"You should feel weird" about Amazon listening to what you say to Alexa, tech expert says

Amazon is listening to what you say to Alexa

Amazon workers are listening to what you tell Alexa, a Bloomberg investigation revealed. Amazon reportedly employs thousands of people worldwide -- from Boston to Romania -- who listen to voice recordings captured by the company's digital assistant.

So is there a legitimate business reason behind the practice?

"They're trying to make it better," CBS News contributor and Wired editor-in-chief Nick Thompson said Friday on "CBS This Morning." "When you say you want wrapping paper added to your list and it hears raccoon paper, or whatever it hears, it likes to go back to human and see why it made a mistake or why it gave you the wrong answer. It is trying to improve the service."

"Lots of artificial intelligence systems do this," he said. "They have machines give you answers. They have the humans check it. They feed the human's checking back in the machine. The machine gets better." 

While their intentions may be to make the Alexa digital assistant better, Thompson said "you should feel weird about it."

"It is really, really weird," he said. "And they say there is no identifiable information, right? They don't tie it to your name. But what if we're talking, and I say, 'Hey, Alexa, give this to [CBS News'] Major Garrett.

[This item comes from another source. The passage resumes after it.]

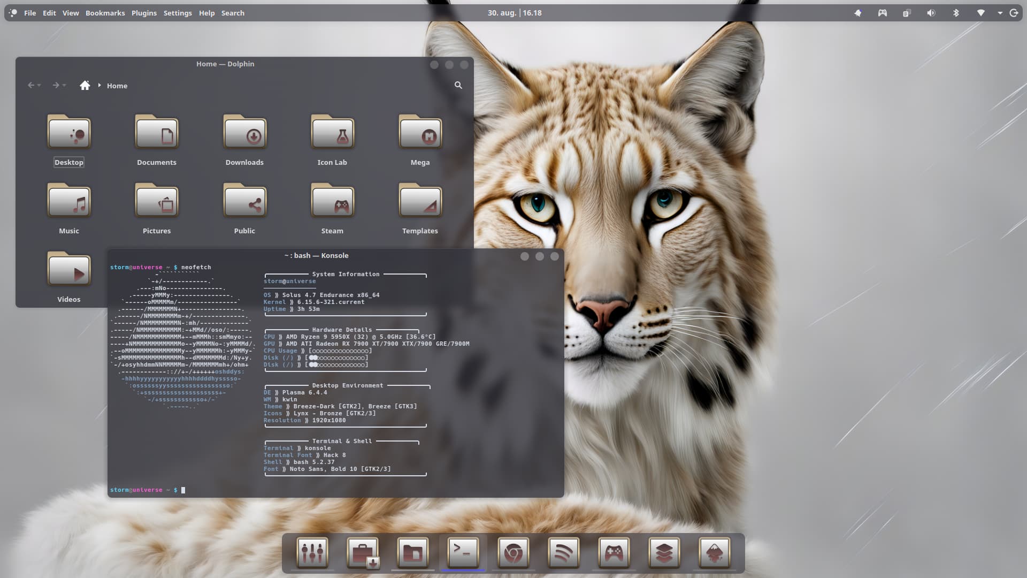
Task: Open the notifications bell in the tray
Action: (x=858, y=13)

Major Garrett's being difficult on set.' That's pretty identifiable and the person's going to listen to it and know what's going on."

Amazon released a statement that said, in part: "We only annotate an extremely small number of interactions from a random set of customers in order to improve the customer experience. … We have strict technical and operational safeguards, and have a zero tolerance policy for the abuse of our system. Employees do not have direct access to information that can identify the person or account as part of this workflow."  

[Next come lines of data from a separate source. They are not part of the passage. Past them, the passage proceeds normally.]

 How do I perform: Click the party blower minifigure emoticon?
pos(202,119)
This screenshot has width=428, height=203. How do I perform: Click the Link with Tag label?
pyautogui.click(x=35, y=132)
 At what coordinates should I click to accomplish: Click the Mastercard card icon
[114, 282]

Two workers told Bloomberg they heard cases of possible sexual assaults in the recordings, which raises "an interesting conflict," Thompson said.

"So maybe Amazon should have identifiable information in extreme circumstances if there is a warrant, so you can tie it back. But if you do that, then everybody should be much more weirded out about their privacy. A very complicated tradeoff there," he said.

Thompson said people need to be more aware of the implications of owning these devices.

"If you choose to have one of these devices in your house, you are putting a recording device in your house," he said, adding, "It will give you great benefits: timers, weather, answering questions. But regardless of whether a human is listening to it, we all know that machines are looking at it. We all know that the data is being fed back into the huge system of Amazon. You need to be aware of what the trade-offs are."

How to opt out of this feature

There are ways to try to protect your privacy while using digital assistants like Alexa, but "Amazon does not make this easy," Thompson said. 

You can go into the Alexa app on your cellphone and click on Settings. Then go to Alexa Account, and Alexa Privacy. You can either delete your data in the "Manage Smart Home Devices History," or opt out of having voice recordings and messages used to develop the platform in "Manage How Your Data Improves Alexa."